(Dataset entries)
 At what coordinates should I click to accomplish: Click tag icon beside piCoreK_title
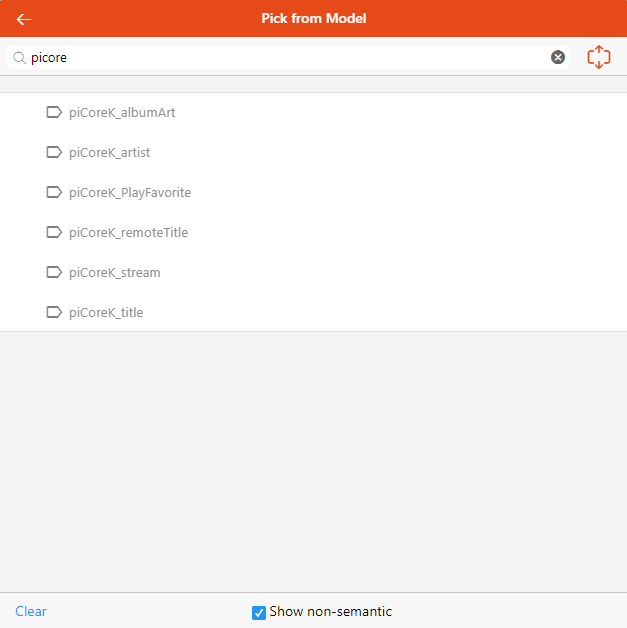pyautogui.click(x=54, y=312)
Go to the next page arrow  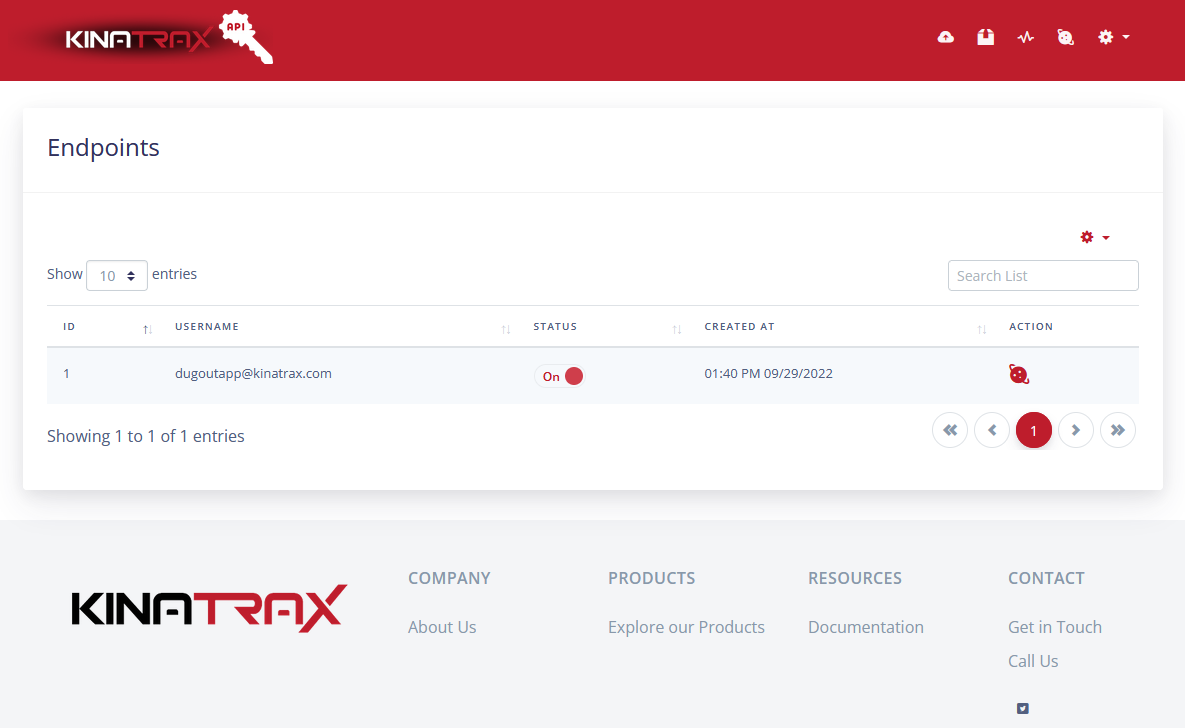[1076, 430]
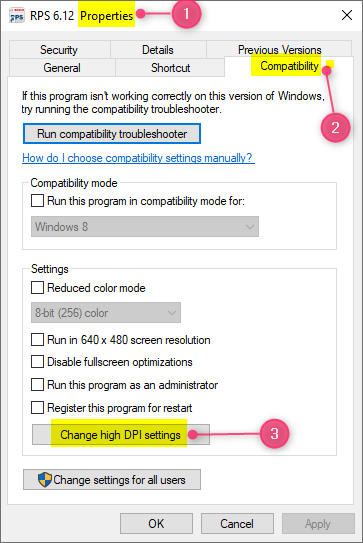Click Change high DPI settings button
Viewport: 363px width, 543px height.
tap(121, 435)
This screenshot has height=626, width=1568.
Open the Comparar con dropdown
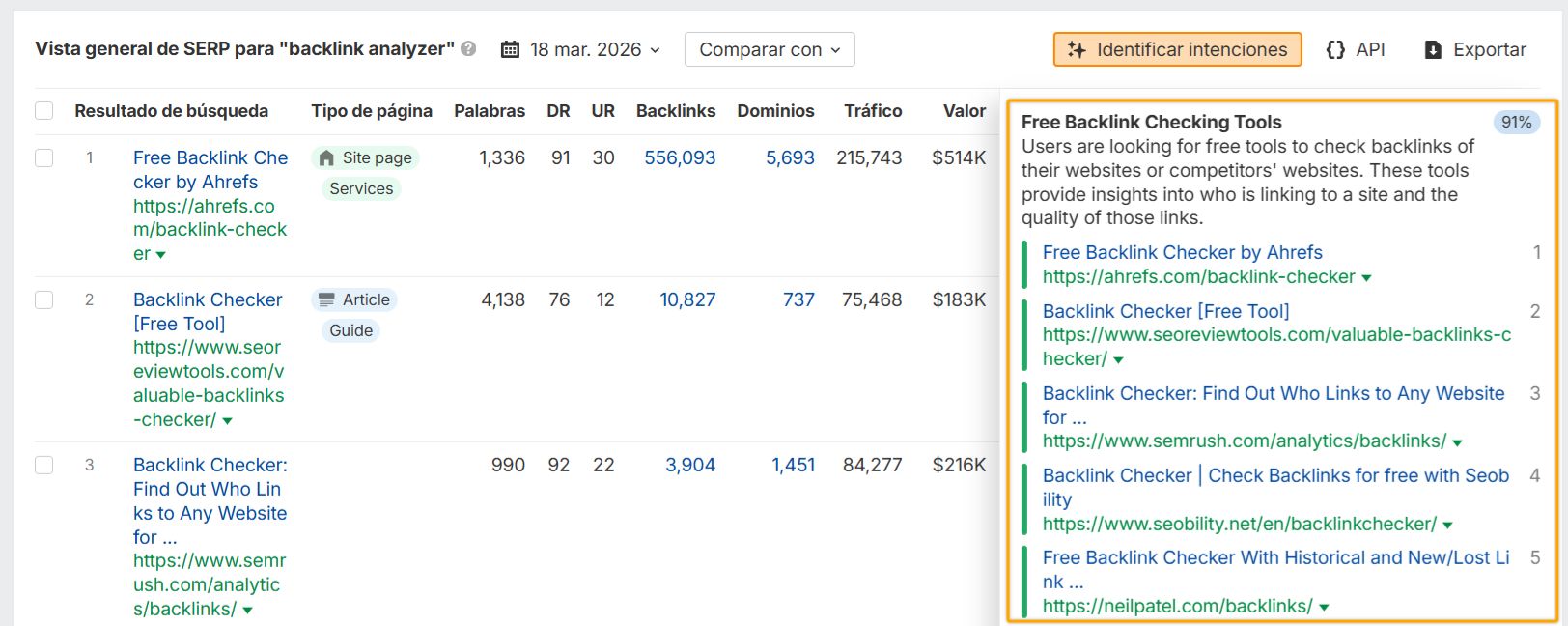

Assignment:
What is needed is a word-for-word copy of the lines from the one containing "This screenshot has height=626, width=1568." through the final line of the records above, both included, with the pictures left out.

Task solution:
This screenshot has height=626, width=1568.
Open the Comparar con dropdown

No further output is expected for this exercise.